▶ _Goal of the exercise_
Using the records below, quote only the span that opens with the line containing "Open the Pinterest" and closes with the line containing "Click the empty area right of 未申込", exactly and inclusively.

(Records from a collection)
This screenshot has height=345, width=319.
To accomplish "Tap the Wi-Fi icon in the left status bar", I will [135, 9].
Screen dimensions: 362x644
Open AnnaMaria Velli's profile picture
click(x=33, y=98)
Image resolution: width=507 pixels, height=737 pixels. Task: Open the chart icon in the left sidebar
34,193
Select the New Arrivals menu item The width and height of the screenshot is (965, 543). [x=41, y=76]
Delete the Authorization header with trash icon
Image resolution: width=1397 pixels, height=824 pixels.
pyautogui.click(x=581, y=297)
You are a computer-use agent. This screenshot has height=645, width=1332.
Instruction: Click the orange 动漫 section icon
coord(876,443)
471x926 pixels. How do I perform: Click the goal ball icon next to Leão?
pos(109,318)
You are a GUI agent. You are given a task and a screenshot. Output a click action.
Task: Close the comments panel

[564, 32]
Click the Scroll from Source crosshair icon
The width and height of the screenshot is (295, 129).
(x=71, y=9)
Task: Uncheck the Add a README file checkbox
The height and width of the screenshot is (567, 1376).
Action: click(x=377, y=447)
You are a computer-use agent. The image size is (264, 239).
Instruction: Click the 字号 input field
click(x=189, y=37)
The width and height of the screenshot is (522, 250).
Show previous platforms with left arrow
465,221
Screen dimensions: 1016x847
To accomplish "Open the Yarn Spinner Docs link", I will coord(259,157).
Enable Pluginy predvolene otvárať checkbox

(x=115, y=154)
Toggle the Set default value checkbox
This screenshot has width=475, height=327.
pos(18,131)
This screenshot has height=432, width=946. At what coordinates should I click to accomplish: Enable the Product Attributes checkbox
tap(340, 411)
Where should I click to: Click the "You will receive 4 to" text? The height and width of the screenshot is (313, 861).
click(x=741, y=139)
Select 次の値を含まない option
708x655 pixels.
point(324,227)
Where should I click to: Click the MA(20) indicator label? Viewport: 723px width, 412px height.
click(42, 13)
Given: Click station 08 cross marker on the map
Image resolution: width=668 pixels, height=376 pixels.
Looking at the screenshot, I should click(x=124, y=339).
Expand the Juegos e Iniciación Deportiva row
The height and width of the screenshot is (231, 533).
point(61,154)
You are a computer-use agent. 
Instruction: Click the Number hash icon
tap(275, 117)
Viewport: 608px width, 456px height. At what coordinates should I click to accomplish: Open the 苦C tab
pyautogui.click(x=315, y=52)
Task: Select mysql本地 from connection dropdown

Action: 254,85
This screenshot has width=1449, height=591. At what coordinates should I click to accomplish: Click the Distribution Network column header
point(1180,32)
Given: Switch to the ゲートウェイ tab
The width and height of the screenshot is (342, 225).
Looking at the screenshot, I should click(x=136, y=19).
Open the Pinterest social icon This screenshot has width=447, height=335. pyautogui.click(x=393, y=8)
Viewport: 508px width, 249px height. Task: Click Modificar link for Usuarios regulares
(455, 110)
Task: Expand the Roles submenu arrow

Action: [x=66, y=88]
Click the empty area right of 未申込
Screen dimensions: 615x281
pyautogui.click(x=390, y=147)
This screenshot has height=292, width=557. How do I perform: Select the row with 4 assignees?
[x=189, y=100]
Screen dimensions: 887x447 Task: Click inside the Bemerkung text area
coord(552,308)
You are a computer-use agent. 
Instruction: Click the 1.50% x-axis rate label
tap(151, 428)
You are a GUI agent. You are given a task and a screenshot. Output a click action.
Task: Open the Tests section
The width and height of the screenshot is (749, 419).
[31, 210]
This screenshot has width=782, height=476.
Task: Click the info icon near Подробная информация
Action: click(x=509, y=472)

▶ _Solution for this problem_
Open the Pinterest social icon This screenshot has width=447, height=335. pyautogui.click(x=393, y=8)
Viewport: 508px width, 249px height. Task: Click Modificar link for Usuarios regulares
(455, 110)
Task: Expand the Roles submenu arrow

Action: [x=66, y=88]
Click the empty area right of 未申込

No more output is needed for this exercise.